I think it would be a good thing if we had the ability to contact package owners directly through PyPI, though I also strongly suspect this is not as simple as just, “all package owners’ email addresses will be published on PyPI.” (I suspect we wouldn’t have to think too had to start thinking of problems that could cause.) Nonetheless, I think the general idea of making contacts easier is something that could use some thought, as it might well help to reduce the workload on admin volunteers.
Anyway, this worked out, I closed my ticket, and so that’s one less thing for the overloaded admins to have to deal with.

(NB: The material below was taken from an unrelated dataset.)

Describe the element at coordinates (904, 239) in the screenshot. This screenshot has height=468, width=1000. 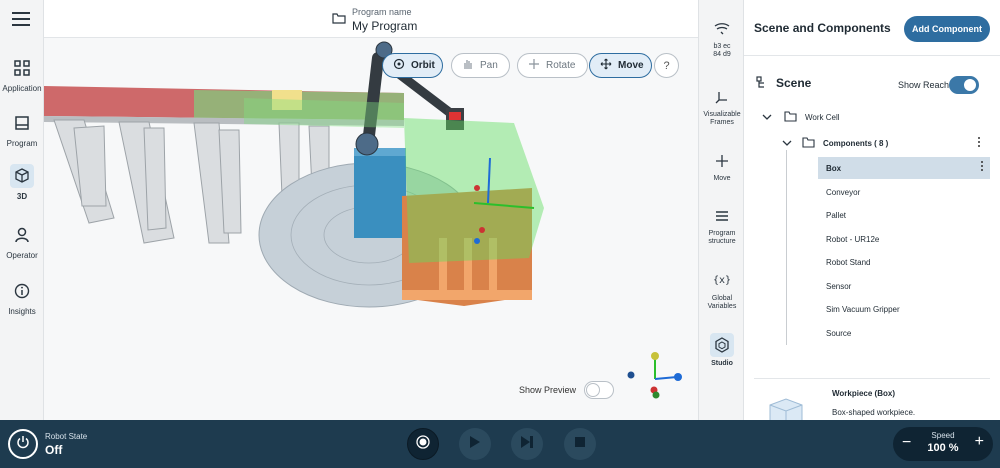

On September 13th, I opened an issue to claim an abandoned PyPI package following PEP 541. I was able to find contact information for the current owner of the package through the information provided on PyPI and GitHub. However, I’ve yet to receive a response from them, after 5 weeks and several messages sent over email and Twitter DM.

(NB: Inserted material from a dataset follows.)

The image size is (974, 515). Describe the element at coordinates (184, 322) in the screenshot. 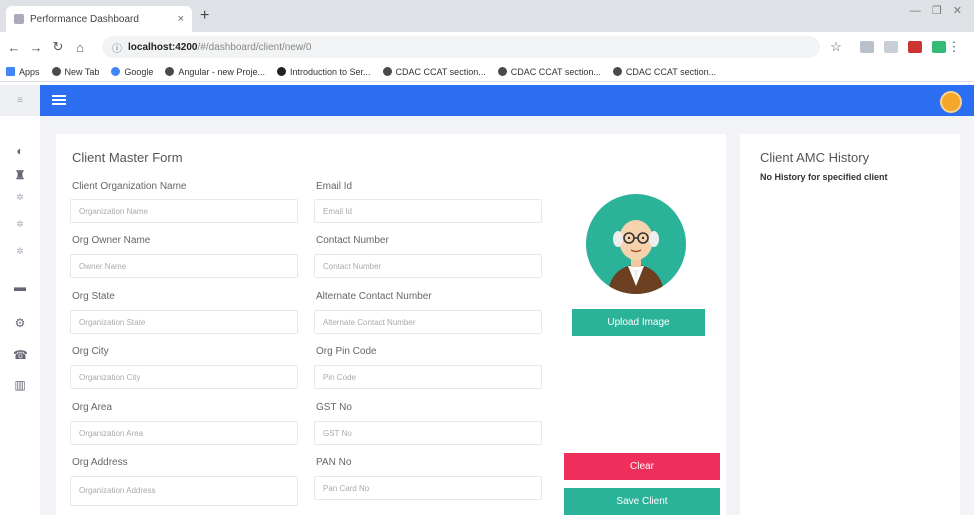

I understand that there’s a backlog of similar PEP 541 requests for similarly abandoned / name-squatted package names, and I appreciate all the work done by staff and volunteers to resolve these issues.
To @EWDurbin’s earlier point, I acknowledge that there’s a self-serve option to choose another name. But I’ve grown fond of this package name, and can’t seem to bring myself to consider alternatives. I’m still holding out hope that the maintainer will finally respond, or an admin will process the request. (So often it goes with matters of the heart).
That’s all to say that this naming issue is now the last remaining blocker to launching my project, so I’m motivated to resolve it as soon as possible. If anyone can help move this along, or suggest things I can do to help, I’d very much appreciate that.
Other than choosing a new name, the best suggestion is to continue to be patient. The next is to help find funding for another Support Specialist, and be (a bit less) patient. The new Support Specialist, with help from the CPython Developers-in-Residence, are doing a great job at working through the backlog. There’s still a lot of support issues being created (~140 per month!) but the steep rise is now decreasing:
Thank you for your response, @hugovk. I’ll continue to wait patiently. I’ve also made a donation to PSF, in the hope that additional funding helps to work through this backlog more quickly.
I have an idea that may help reduce the support burden rather than automate the entire project transfer process. I’m not familiar with uploading to PyPI, so feel free to correct or ignore elements or all of this if it’s already in place, or not possible.
When a PEP 541 request is made via GitHub, could we automate part of the support process? For instance, once the issue is created, an automated task could email the current package owner, asking if they’re willing to transfer the name. If they agree, they can initiate some task that would trigger the transfer and close the issue automatically. If they decline, the issue can be closed without further steps. This could streamline some abandoned project transfers. Similar processes could be used for other cases such as typosquatting.
If a project owner does not respond, we can follow the current process, where a PyPI admin approves a transfer request. Rather than processing this manually, they could label the issue (e.g., transfer-accepted), which triggers a process to automate the transfer and close the issue.
This is just food for thought, but it might be worth exploring.